“Only in silence the word,
only in dark the light,
only in dying life:
bright the hawk’s flight
on the empty sky.”
From the Creation of Éa
I read the first Tales of Earthsea book a few years ago and soon became obsessed. Desperate to stay in that world, I hungrily read everything I could related to the Earthsea universe.
I first came across the books after seeing the Ghibli film (which isn’t much like the books but still brilliant in its own way) I had also recently read Eragon and had read somewhere that it was inspired by Le Guin’s novels.
Once I had entered the complex, beautifully drawn world of Earthsea, there was no going back. Like Ged, once he was through the sacred doors of the school of wizardry, my world would never be the same.
The intricacies and the many colours of this world are revealed slowly, like a mural being painted as you walk by. I love that about good fantasy fiction, that anything is possible, dragons, magic rings, shadow monsters, could just be around the bend.
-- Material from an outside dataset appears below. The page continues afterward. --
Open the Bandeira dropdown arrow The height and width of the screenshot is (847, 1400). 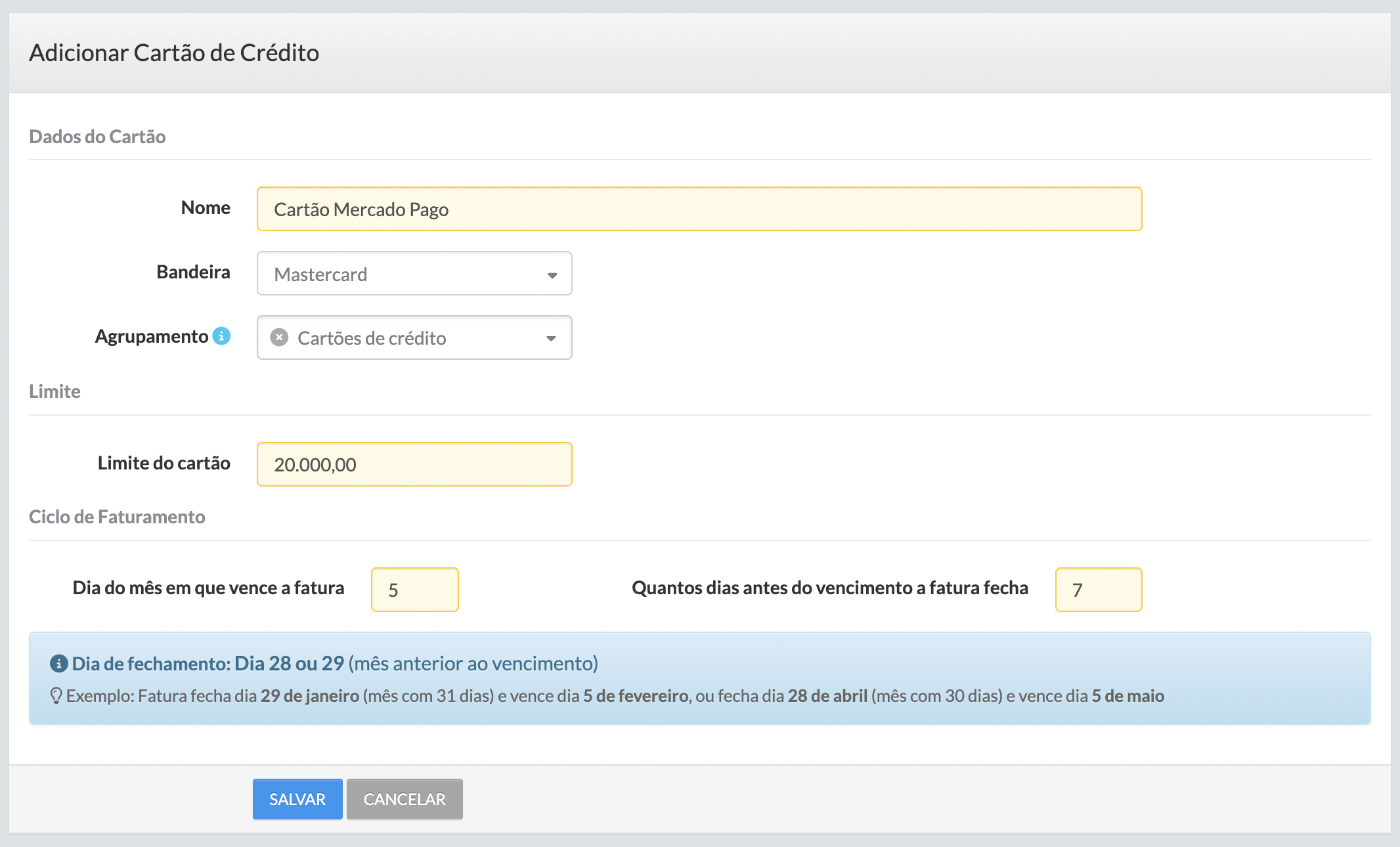[552, 274]
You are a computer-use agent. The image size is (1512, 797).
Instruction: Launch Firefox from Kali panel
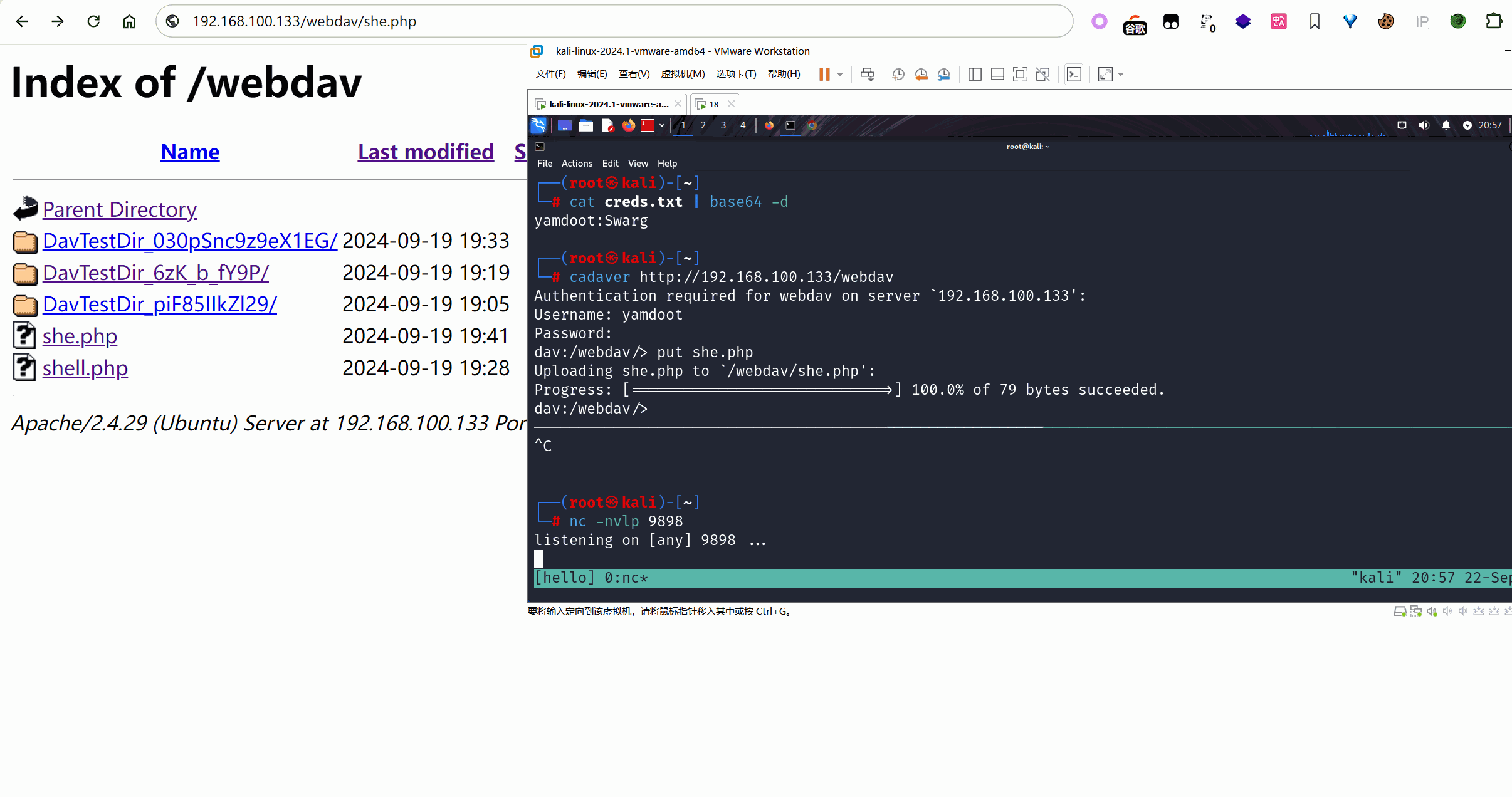tap(628, 125)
Ged himself is a complicated and fascinating character; we journey with him as a youngster until he is an old man. During the story, and as real people do, he changes subtly in many different ways. From the bright eyed arrogance of youth to the gruff but powerful old man. His life is so deftly written you feel he is an old friend.
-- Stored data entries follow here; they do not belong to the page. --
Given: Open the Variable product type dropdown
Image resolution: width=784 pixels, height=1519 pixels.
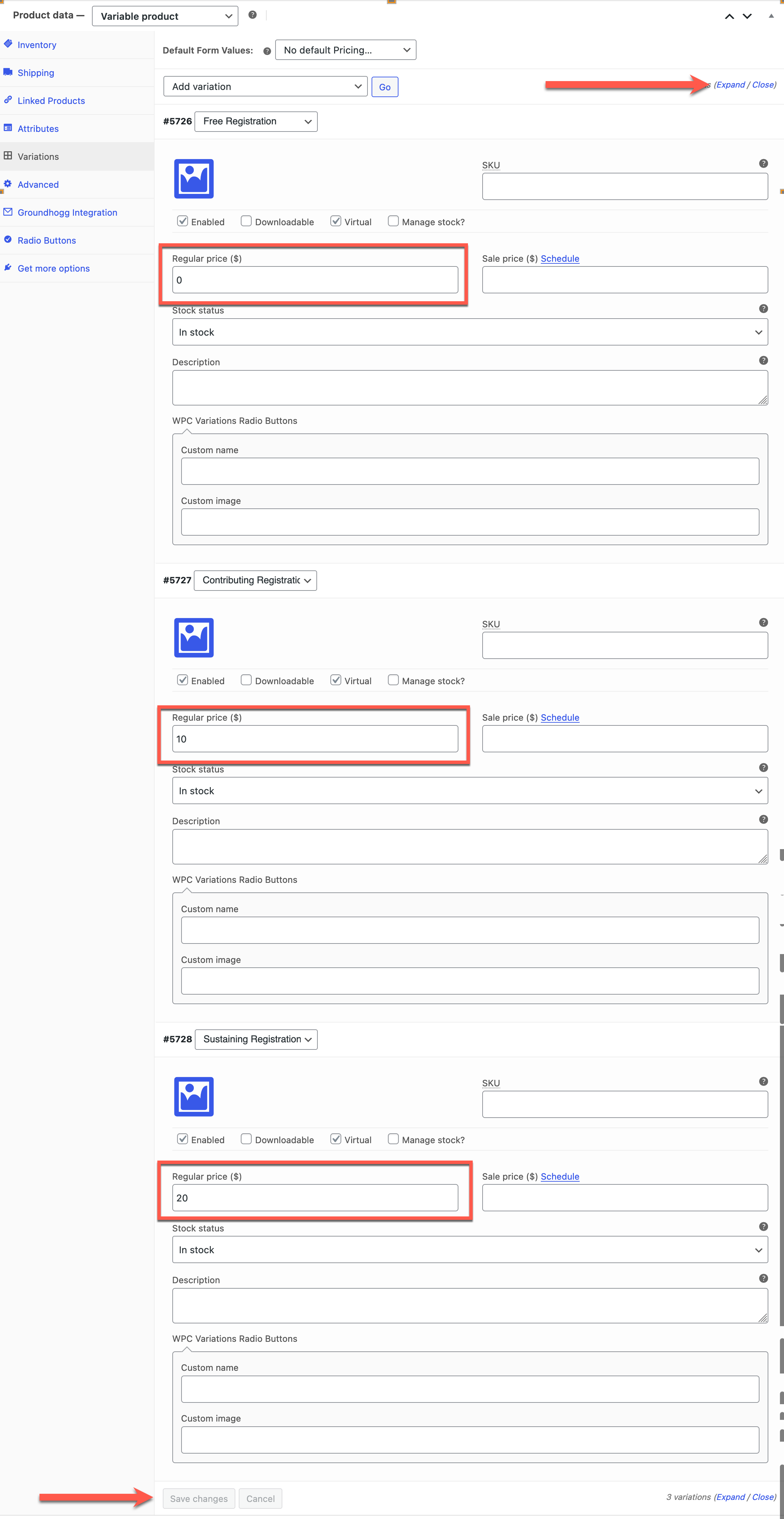Looking at the screenshot, I should [x=165, y=16].
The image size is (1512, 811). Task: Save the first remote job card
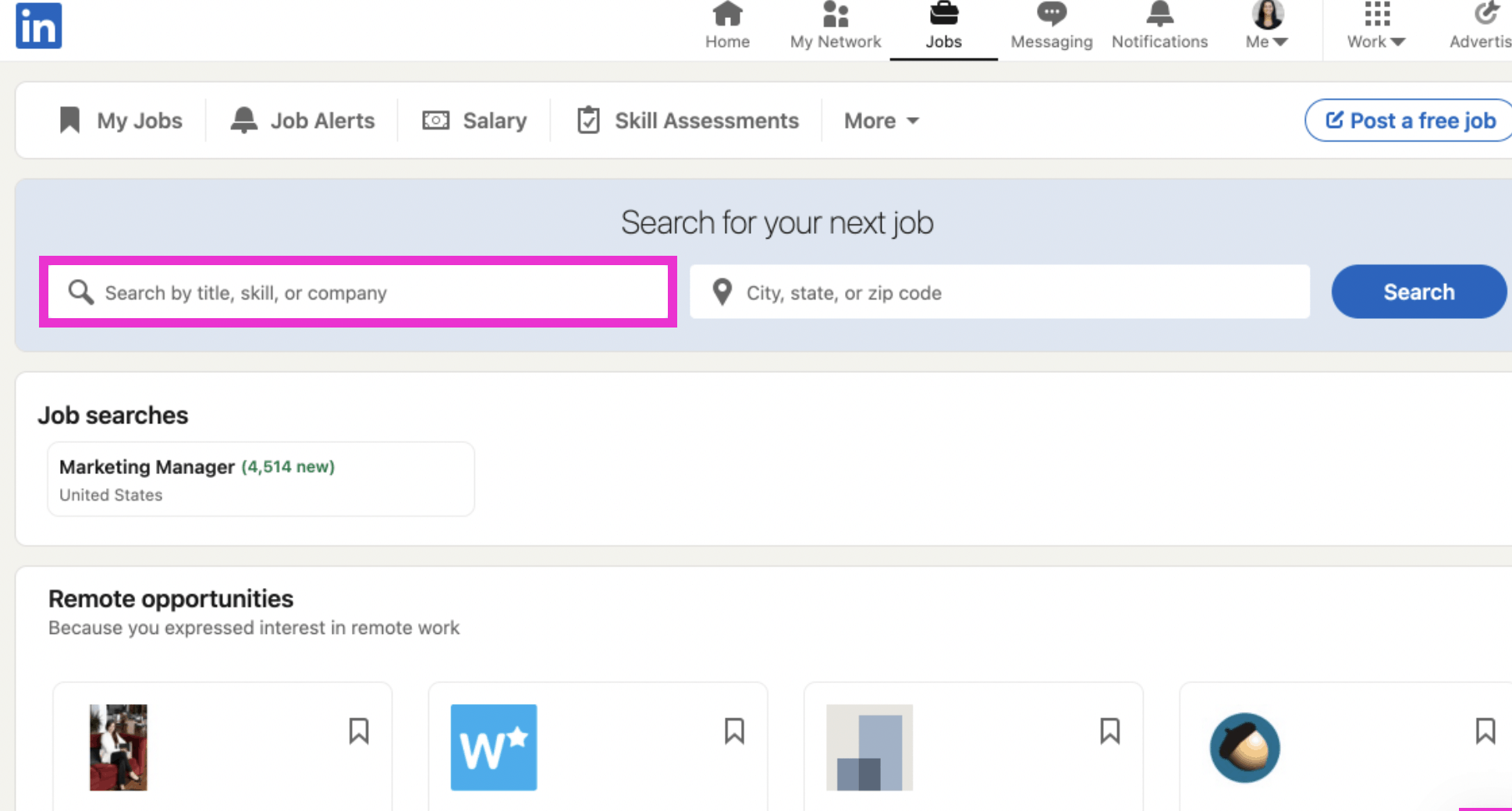[359, 731]
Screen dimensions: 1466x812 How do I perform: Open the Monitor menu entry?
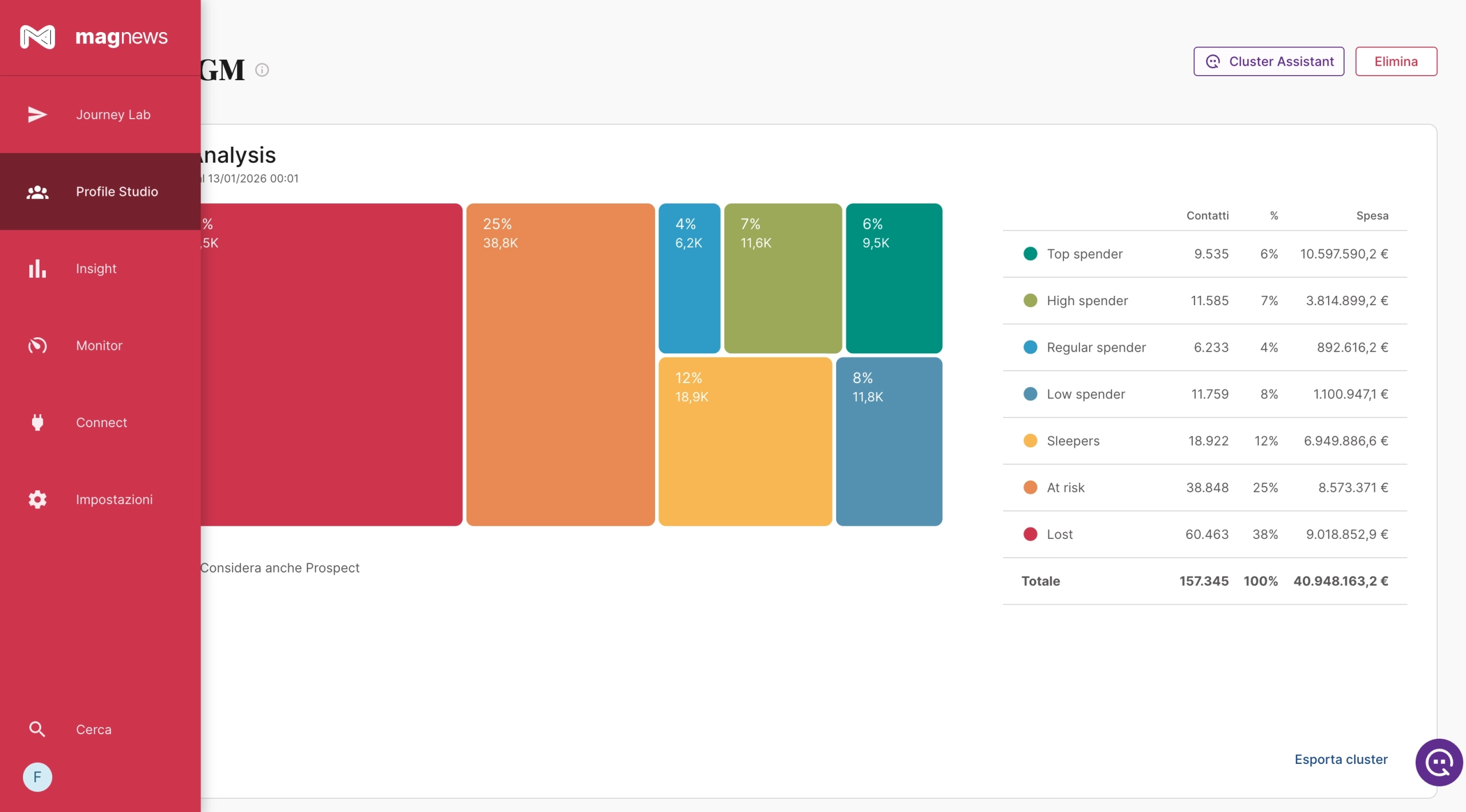pyautogui.click(x=99, y=345)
One of the things that has haunted me since reading these books was the terrible wasteland which Ged and Arren venture into. They must close a breach between the Dry Lands and Earthsea as it leeches magic and joy from the world. Just thinking about this barren land now fills me with inert despair. Such a slow, bone-wracking sad vision of hell that will stay with me forever.
Each story is full of adventure and mystery; fierce dragons, arrogant wizards and brave princes but they are also so much more. The tenderness between the characters is what stays with you. You find yourself immersed in Earthsea and its characters; travelling with Ged throughout his life and the true, beautiful relationships he forges. It is a world that breaks your heart to leave.
“Story-tellers and poets spend their lives learning that skill and art of using words well. And their words make the souls of their readers stronger, brighter, deeper.”
And what an incredible story-teller Ursula Le Guin was and because of her, my soul is forever stronger, brighter and deeper.